§ WHAT YOU HAVE TO DO:
Word for word, transcribe the data below from the line with "mosogatógép (134, 214)" to the line with "[Lapát készlet ZANUSSI mosogató] (57, 935)", keeping both of those lines.

# # # #

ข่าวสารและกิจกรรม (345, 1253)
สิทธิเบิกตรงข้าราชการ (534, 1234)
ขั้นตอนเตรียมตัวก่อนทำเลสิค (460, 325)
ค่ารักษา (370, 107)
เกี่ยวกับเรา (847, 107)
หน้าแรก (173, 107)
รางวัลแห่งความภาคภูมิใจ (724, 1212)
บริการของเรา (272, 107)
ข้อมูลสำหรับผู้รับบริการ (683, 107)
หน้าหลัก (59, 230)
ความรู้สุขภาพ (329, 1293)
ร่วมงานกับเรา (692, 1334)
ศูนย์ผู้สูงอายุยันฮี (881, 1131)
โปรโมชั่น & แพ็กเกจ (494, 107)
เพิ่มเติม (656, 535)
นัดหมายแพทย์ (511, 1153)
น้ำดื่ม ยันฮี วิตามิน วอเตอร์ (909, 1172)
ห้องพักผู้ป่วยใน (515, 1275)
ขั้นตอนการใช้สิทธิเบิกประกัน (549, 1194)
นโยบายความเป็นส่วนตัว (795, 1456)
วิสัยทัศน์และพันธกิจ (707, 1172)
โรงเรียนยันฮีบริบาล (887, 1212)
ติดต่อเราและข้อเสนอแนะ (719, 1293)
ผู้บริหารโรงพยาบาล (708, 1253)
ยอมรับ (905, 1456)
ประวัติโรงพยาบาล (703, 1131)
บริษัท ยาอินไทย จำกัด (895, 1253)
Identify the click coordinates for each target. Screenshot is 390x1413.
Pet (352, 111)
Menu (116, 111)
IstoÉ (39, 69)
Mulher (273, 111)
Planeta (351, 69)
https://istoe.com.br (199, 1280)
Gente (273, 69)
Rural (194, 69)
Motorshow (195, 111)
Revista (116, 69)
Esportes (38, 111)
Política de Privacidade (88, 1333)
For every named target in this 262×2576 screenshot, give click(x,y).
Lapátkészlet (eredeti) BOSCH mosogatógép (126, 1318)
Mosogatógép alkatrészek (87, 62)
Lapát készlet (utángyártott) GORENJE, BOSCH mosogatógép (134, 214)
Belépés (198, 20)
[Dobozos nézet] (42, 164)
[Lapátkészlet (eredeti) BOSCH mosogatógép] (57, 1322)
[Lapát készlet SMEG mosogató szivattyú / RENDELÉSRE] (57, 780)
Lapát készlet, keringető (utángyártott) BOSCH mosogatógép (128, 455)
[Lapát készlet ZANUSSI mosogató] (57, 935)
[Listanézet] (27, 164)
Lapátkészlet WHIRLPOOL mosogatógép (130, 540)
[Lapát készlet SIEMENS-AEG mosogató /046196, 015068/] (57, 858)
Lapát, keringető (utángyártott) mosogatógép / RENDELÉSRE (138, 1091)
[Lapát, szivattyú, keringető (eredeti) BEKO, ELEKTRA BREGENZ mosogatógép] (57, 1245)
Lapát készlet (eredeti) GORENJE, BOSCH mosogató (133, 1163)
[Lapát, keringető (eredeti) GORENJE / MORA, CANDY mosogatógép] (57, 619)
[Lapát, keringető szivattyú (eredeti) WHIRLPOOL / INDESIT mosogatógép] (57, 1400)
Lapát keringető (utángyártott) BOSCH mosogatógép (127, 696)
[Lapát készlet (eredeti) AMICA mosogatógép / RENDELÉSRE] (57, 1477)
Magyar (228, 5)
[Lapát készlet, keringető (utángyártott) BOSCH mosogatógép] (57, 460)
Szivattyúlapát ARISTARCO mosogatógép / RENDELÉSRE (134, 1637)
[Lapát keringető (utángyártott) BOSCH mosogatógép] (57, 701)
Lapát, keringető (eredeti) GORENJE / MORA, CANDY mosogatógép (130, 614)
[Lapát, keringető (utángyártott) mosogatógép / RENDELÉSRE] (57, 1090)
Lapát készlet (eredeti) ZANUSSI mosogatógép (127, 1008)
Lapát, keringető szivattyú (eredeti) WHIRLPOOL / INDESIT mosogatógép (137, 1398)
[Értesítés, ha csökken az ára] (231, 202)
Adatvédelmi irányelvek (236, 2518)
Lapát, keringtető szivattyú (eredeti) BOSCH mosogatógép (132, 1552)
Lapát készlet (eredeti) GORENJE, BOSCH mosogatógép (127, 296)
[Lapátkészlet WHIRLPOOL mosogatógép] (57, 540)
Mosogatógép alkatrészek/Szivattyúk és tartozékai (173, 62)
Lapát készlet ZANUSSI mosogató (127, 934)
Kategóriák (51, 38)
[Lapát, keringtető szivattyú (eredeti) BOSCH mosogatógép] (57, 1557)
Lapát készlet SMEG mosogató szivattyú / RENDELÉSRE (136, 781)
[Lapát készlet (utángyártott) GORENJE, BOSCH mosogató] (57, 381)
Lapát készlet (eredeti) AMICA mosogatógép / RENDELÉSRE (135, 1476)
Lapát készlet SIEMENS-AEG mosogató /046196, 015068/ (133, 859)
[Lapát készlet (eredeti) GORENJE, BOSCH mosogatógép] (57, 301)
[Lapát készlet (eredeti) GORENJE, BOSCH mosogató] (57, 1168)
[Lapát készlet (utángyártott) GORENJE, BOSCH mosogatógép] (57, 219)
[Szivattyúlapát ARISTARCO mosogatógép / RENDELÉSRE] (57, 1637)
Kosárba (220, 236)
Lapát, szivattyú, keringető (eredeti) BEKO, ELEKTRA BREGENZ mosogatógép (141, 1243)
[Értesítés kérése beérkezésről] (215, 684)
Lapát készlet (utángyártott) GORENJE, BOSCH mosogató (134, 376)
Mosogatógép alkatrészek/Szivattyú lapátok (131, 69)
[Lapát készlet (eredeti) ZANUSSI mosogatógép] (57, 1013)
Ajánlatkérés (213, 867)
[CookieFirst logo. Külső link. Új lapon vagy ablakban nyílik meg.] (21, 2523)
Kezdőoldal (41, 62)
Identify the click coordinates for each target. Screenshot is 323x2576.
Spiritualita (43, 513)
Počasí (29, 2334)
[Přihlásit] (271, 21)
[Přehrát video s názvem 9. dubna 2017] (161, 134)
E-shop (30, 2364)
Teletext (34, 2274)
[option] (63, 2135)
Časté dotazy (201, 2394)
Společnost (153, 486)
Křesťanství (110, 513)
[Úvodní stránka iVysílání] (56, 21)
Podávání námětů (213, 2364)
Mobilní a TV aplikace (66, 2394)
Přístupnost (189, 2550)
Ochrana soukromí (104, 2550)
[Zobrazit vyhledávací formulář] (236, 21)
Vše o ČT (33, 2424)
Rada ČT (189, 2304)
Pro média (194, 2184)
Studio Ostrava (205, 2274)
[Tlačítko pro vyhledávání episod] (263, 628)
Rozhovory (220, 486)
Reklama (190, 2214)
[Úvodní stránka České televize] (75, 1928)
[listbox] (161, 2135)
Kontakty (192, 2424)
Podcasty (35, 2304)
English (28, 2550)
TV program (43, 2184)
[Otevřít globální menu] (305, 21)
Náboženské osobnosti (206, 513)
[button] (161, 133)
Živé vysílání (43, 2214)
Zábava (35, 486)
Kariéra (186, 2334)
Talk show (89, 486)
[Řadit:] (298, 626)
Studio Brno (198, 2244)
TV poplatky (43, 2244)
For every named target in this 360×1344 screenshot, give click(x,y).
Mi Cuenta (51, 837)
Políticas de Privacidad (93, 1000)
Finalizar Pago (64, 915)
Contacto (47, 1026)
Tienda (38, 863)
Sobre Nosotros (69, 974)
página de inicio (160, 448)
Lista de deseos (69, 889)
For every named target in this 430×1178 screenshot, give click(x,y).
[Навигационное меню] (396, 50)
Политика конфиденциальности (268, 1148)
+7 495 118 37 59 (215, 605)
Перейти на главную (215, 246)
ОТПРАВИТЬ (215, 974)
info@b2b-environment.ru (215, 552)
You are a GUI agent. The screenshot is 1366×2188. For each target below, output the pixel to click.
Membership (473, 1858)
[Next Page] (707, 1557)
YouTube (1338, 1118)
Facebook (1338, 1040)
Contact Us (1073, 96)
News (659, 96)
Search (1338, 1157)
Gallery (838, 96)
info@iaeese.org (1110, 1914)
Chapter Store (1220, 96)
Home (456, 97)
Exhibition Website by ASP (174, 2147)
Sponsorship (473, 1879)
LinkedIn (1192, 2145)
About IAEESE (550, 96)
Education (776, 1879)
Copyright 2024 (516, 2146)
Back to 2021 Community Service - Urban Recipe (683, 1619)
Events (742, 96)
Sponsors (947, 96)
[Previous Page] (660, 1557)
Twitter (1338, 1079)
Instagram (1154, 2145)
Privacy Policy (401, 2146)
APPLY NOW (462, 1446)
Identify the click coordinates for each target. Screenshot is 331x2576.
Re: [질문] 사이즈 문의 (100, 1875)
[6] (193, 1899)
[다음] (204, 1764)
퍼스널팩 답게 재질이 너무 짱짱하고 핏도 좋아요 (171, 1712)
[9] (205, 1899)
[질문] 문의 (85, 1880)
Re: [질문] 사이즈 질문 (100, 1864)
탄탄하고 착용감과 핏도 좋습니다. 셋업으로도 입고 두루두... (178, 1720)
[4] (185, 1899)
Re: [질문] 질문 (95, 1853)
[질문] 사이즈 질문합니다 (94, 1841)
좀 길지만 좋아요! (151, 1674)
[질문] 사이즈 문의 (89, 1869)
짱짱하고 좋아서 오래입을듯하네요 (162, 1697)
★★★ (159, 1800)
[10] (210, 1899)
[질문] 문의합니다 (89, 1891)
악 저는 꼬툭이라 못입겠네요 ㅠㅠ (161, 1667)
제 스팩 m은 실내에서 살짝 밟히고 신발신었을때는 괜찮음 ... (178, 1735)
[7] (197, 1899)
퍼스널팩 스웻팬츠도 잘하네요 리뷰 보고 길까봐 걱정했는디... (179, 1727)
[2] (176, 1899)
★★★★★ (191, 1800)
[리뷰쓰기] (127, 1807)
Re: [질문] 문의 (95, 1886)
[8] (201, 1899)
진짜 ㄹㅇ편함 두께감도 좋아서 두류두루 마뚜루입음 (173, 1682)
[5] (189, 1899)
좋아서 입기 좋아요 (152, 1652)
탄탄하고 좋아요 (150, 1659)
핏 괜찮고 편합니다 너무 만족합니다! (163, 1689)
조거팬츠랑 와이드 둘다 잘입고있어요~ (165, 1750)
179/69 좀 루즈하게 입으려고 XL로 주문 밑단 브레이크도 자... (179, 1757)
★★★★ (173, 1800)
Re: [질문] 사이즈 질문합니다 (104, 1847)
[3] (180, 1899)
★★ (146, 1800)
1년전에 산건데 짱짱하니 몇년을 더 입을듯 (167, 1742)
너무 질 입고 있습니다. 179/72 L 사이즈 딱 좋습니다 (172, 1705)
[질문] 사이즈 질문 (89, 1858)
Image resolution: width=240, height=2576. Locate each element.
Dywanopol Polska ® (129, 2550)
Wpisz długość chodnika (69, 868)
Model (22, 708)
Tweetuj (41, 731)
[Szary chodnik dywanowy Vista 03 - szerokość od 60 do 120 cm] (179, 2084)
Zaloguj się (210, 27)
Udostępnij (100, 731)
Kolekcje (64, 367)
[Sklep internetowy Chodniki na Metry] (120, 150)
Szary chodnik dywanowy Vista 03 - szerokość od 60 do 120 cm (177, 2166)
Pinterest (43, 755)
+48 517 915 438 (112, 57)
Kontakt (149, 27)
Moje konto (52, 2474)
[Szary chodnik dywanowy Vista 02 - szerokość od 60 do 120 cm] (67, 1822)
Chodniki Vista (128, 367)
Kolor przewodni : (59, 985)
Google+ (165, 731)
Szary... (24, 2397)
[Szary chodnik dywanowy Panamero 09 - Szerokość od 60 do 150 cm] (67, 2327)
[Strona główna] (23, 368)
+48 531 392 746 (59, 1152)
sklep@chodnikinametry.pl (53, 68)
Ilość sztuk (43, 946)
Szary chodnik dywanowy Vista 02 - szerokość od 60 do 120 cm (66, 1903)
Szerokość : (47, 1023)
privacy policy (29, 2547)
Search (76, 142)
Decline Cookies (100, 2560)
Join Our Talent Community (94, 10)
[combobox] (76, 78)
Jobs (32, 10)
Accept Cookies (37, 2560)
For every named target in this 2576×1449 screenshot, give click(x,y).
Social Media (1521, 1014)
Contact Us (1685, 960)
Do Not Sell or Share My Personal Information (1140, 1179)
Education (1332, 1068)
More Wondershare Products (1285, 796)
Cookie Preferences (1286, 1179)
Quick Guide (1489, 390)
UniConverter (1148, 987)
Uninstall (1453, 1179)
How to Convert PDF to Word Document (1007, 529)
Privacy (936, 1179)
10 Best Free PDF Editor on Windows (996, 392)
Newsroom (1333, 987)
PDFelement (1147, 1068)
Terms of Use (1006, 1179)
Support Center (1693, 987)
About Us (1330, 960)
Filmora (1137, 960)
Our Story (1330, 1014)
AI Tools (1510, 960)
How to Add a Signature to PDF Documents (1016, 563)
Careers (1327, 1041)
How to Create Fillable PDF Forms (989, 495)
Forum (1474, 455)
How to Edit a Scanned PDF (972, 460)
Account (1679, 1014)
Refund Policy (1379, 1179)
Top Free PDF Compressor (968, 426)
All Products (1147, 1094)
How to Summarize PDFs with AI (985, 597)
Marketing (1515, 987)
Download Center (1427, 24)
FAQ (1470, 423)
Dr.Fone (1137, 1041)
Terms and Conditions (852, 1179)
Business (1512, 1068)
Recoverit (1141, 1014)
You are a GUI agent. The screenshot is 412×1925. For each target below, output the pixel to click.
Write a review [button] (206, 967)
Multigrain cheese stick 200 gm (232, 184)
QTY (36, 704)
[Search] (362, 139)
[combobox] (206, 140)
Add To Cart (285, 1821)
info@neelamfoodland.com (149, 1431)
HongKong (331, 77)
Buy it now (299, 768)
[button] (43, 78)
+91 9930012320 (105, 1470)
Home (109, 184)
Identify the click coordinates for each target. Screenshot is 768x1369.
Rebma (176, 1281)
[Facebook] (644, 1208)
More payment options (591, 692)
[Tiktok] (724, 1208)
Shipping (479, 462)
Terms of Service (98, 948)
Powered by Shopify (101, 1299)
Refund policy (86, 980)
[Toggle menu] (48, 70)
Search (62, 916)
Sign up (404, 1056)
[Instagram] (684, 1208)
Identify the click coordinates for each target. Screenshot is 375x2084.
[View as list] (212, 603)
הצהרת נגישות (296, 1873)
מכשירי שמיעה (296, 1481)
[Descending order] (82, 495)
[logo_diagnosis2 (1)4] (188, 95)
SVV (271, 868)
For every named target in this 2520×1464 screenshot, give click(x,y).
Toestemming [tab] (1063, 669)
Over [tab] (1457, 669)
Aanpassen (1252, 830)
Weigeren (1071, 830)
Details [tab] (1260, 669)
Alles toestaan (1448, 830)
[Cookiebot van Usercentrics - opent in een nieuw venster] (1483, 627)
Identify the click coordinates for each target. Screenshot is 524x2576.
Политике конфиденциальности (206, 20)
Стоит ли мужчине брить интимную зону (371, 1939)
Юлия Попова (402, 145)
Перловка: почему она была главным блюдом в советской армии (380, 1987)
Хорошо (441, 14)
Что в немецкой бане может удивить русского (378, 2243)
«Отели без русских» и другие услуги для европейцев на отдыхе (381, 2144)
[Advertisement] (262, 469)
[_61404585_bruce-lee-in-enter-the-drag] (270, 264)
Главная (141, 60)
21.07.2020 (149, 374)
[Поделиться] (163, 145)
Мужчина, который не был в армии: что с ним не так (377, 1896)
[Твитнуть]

# # # #

§ REPLY TO THE TASK:
Lapát készlet (utángyártott) GORENJE, BOSCH mosogatógép (134, 214)
Belépés (198, 20)
[Dobozos nézet] (42, 164)
[Lapátkészlet (eredeti) BOSCH mosogatógép] (57, 1322)
[Lapát készlet SMEG mosogató szivattyú / RENDELÉSRE] (57, 780)
Lapát készlet, keringető (utángyártott) BOSCH mosogatógép (128, 455)
[Lapát készlet ZANUSSI mosogató] (57, 935)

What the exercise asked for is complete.